Die elementaren Fragen sind immer dieselben: Womit das Leben füllen? Woran sein Herz hängen? Die nächstliegenden Angebote und Erwartungen stammen aus der Familie; Werte gehen hier ein in einen standardisierten Lebensstil, den kein Mensch allein schaffen kann, der vielmehr zu einem guten Teil überliefert wird. Die Familie mit ihren Orientierungsmustern steht in einer permanenten Konkurrenz mit konsumierbaren Identitätsprothesen. Schon kleine Kinder lassen sich fasziniert ein auf differenzierte Stilkomplexe (Prinzessin Lillifee, Diddlmaus et cetera), später wird die nicht selbstorganisierte Jugendkultur mit einer Fülle von kommerziellen Lückenfüllern versorgt (etwa Modetrends, Stars). Die Befreiung von der Prägung durch die Familie ist also nur eine Befreiung zur Pseudo-Selbstbestimmung im Konsum von Trendartikeln, mit denen Gruppenansehen erworben werden soll. Von einer lupenreinen Selbstbestimmung jenseits der fremdbestimmenden Institution Familie kann jedenfalls keine Rede sein.

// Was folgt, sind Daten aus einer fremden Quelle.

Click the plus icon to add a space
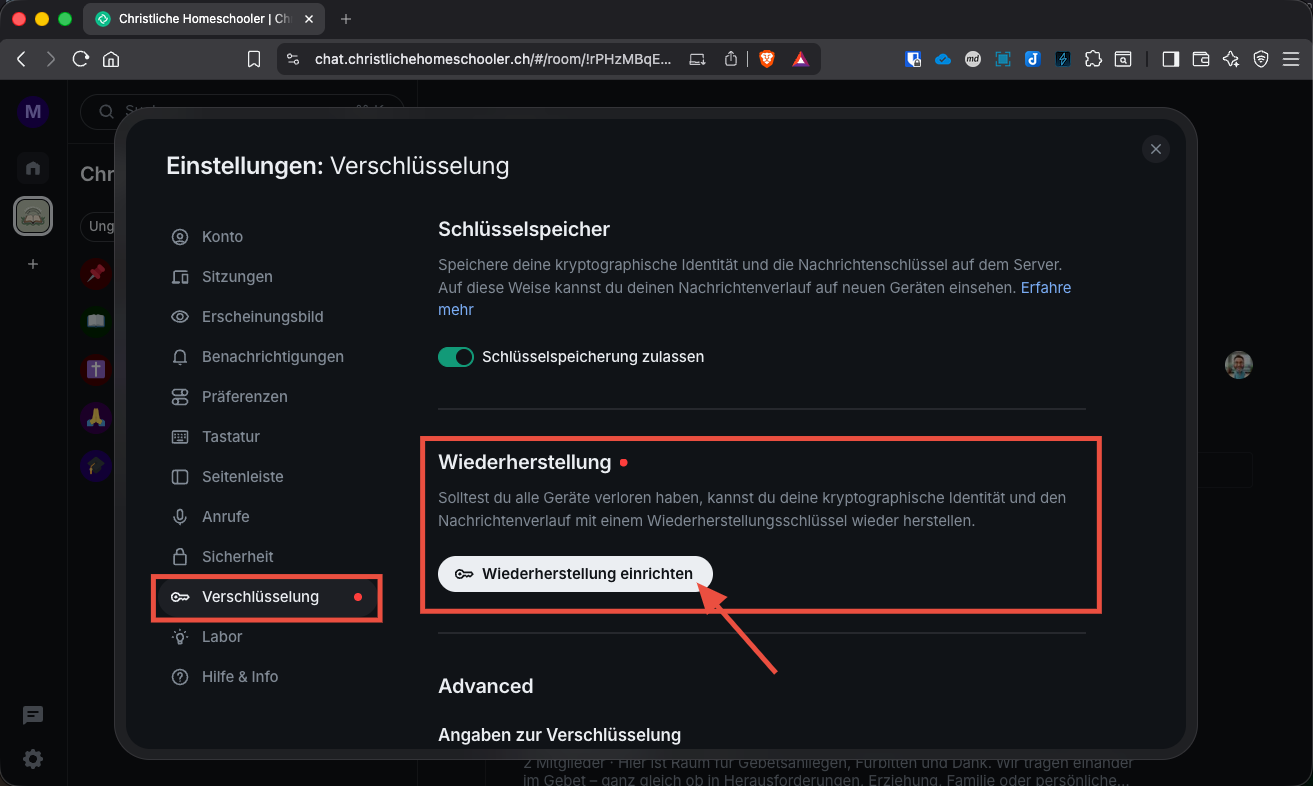The width and height of the screenshot is (1313, 786). point(32,264)
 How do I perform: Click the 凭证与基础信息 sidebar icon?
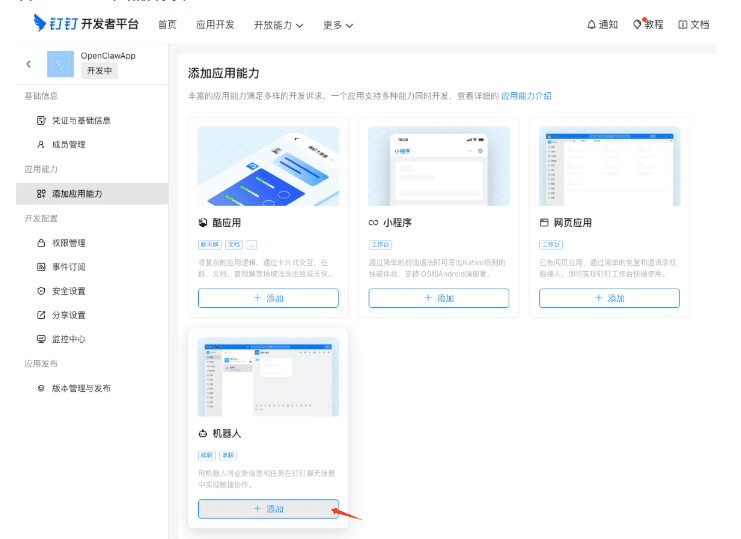click(x=41, y=120)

Daneben muss die komplexe Orientierungsleistung wertebesetzter Institutionen gewürdigt werden. Sie sind nämlich bei der Selbstfindung nicht nur als Stütze von Bedeutung, sondern auch als Gegenspieler; sie liefern der Auseinandersetzung konkrete Inhalte und sorgen so dafür, dass es nicht zu einer "Selbstverwirklichung ohne Selbst" (Hermann Schmitz) kommt. Wo alles gleichgültig und beliebig ist, fehlt das zur Konturierung eigener Wertüberzeugungen erforderliche Umfeld.
Gerade hier aber fühlt sich der nicht an Wertbindungen interessierte Ironiker zu Hause. Seine Haltung der unverbindlichen Distanz, sein "Nicht-so-ernst-Nehmen" der Dinge ist in den Augen des jungen amerikanischen Gesellschaftskritikers Jedediah Purdy ("Das Elend der Ironie") das größte Hindernis für eine Rückkehr des aktiven bürgerlichen Gemeinsinns und eine Renaissance der Werte. Purdys Streitschrift will deshalb nun die Ironie entzaubern.
Schon dem Philosophen Hegel ist aufgefallen, dass sich die Protagonisten der Ironie auf eine attraktive Weise selbst inszenieren: Sie beanspruchen, an der Spitze zu stehen. Die Ironie ermöglicht die "vornehme Stellung, welche mit der Sache fertig ist und über ihr steht". Seine Gegner, die Frühromantiker, haben Ironie identifiziert mit Urbanität, Geist, Genie und der "Illiberalität" gegenübergestellt. Diese Selbstinszenierung hat erhebliche Nachwirkungen, und ihr Muster ist bis heute gültig.
Ironie ist in der Moderne das Avantgarde-Signal schlechthin. Ihre zunächst vertikal veranschaulichte Überlegenheit wird, horizontal gewendet, zum Vorsprung. Zurück bleibt der, dem noch etwas wichtig ist, der noch an etwas hängt, wie etwa an Werten. Er muss nun hinnehmen, dass er als bornierte Existenz betrachtet wird, und wenn er etwas äußert, riskiert er damit, unaufgeklärt, sentimental und kitschig zu klingen. Das schüchtert ein. Dabei müsste viel eher das imposante Image der Ironie relativiert werden. In Gesprächen kann sie helfen. Aber als permanente Lebenshaltung hat sie ausgespielt.